== Given records
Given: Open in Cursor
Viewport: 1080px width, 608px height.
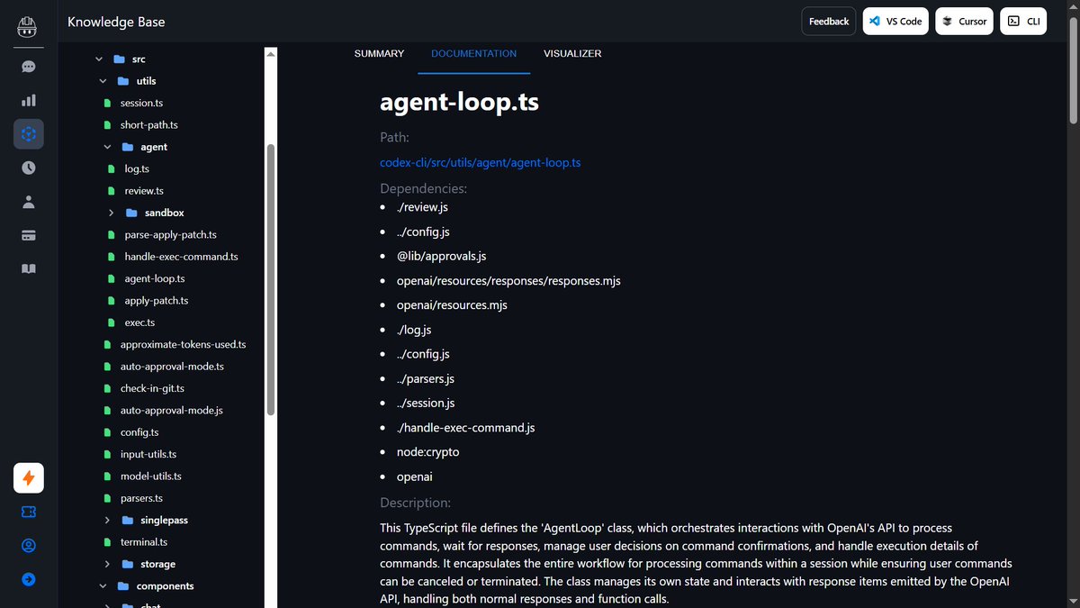Looking at the screenshot, I should (x=964, y=21).
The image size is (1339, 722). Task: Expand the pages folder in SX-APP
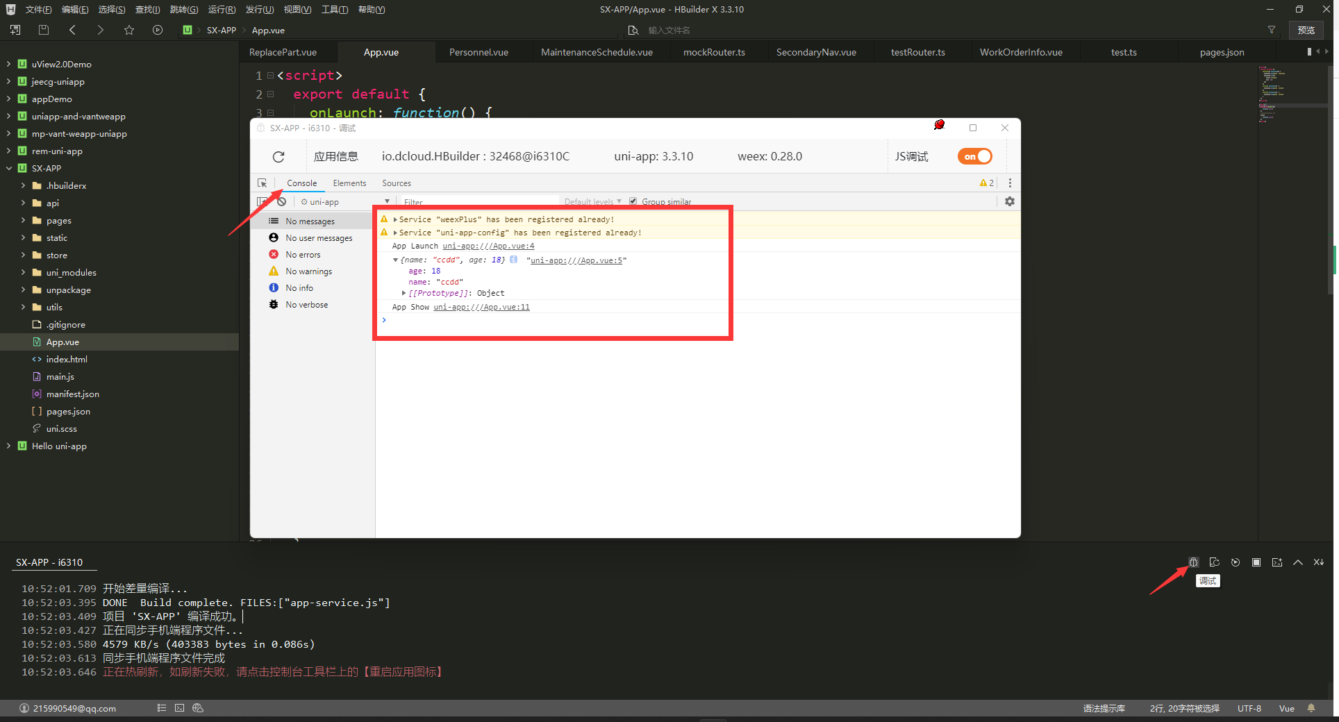[x=24, y=221]
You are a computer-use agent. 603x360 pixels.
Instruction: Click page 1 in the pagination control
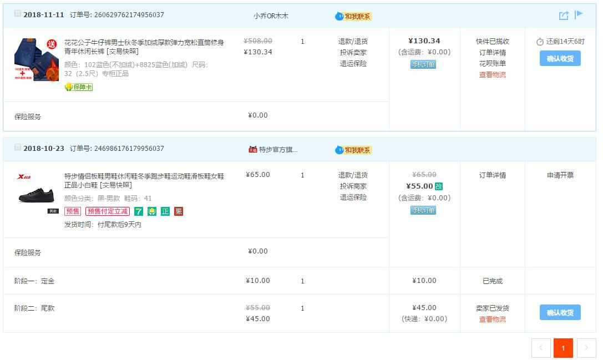[563, 348]
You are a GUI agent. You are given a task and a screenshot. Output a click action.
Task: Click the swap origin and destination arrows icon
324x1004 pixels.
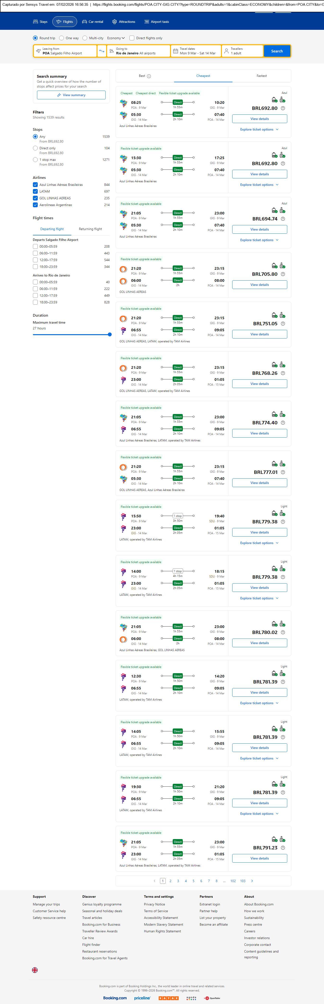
====
#### [The task]
Restate word for word the lines running from the one with "Instruction: Click page" to the end of the entries; pictures are to be left out.

#### [Final answer]
Instruction: Click page 1 in the pagination control
[563, 348]
You are a GUI agent. You are given a task and a screenshot. Output a click action.
Task: Click the swap origin and destination arrows icon
324x1004 pixels.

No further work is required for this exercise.